Source: TTC Scheduled Service Summary, January 3, 2021

The bus fleet now numbers over 2,000 vehicles, and there are 204 streetcars. Buses required to substitute for streetcars are:

  • 501 Queen: 46
  • 504 King: 19
  • 505 Dundas: 8 (*)
  • 506 Carlton: 22 (*)
  • Total: 95

(*) Of the 30 buses on Dundas and Carlton, 12 of them also serve as trippers on bus routes.

The primary constraint on running more service is the provision of staff and the associated budget (or subsidy) to run more of the buses more of the time. There is some headroom for more “peak” period service, and outside of those few hours a day, there is much capacity for better service if only Toronto had the will to fund it. If new money is found anywhere for transit, that is where it should go. “Service” is what riders pay for.

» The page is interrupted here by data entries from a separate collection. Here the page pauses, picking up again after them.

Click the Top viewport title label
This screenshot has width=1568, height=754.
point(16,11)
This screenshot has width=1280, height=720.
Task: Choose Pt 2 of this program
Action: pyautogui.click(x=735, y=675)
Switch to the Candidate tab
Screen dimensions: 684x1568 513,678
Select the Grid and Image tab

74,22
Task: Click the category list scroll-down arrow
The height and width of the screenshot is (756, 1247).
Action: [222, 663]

Notable by its absence from the survey is any mention of a new fare system based on the distance travelled. Various proposals have floated from quarters such as Metrolinx and the Toronto Region Board of Trade.

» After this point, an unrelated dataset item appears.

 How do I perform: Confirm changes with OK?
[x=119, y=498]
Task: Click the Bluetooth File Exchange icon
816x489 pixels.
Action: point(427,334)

Although Metrolinx has not shown its hand publicly, they are still set on imposing a distance-based model on the GTHA to entrench their view of how fares should be calculated. This fits nicely with the prevailing political wisdom of “user pay”, but it utterly ignores other policy goals for transit and the long-standing fare structures in local transit systems.

In the Metrolinx view, rapid transit lines are considered as “premium” services and should attract a higher fare just as GO trains do today. Short trips would pay a flat rate, but at roughly 10km, fares would increase proportionate to distance travelled. The two-hour transfer would almost certainly disappear. Such a scheme would make long trips within Toronto more expensive, and reinstate the penalty on a series of short-hop trips or “trip chaining”. The goal? Subsidize cross-border trips to and from the 905 regions.

Metrolinx presented three schemes back in early 2016, and prepared to launch public consultation, but that was short-lived. I wrote about this situation at the time:

A big problem in Metrolinx fare proposals was their hope for a “zero sum” solution where new revenues (from riders lured to transit by cheaper fares, and higher fares charged to some existing riders) would offset losses (from cheaper rides for some existing riders, and lost ridership from fare increases on some trips).

[Added January 29, 2021] By late 2017, Metrolinx published a Draft Business Case for fare integration exploring various alternative fare structures, and I reviewed this in The Bogus Case for Fare Integration. In this report, Metrolinx at least acknowledges that there are two options: one is the zero sum arrangement of 2016, and the other requires “investment” (read “subsidy”) to offset new, lower fares for those who are penalized by the existing arrangement.

In due course, work on this appeared to stop, but it has not been forgotten.

The Board of Trade’s scheme uses a zonal system that is designed to allow trips inside Toronto, as well as short trips across the 416/905 boundary, to be taken for one fare, while longer trips (e.g. inner 905 to central Toronto) would pay more, although less than today’s completely separate fare on each side of the boundary. In this scheme too the two-hour transfer would probably disappear.

The fundamental problem here is that none of this is discussed in the TTC’s fare study. One of the most important questions riders might be asked is not even in the survey, nor is there any discussion of what various potential new fare schemes would do to riders’ day-to-day costs.

The TTC risks conducting a grand study without discussing a critical effect of “regional integration”. The problem is compounded by muddying the question of fares with potential support for capital projects and policy options that should not be funded from day-to-day operating revenue.

Does the TTC Board, and behind them the City of Toronto, have a hidden agenda to stiff riders for the cost of system and fare policy improvements? Or is this simply a case where nobody is paying attention?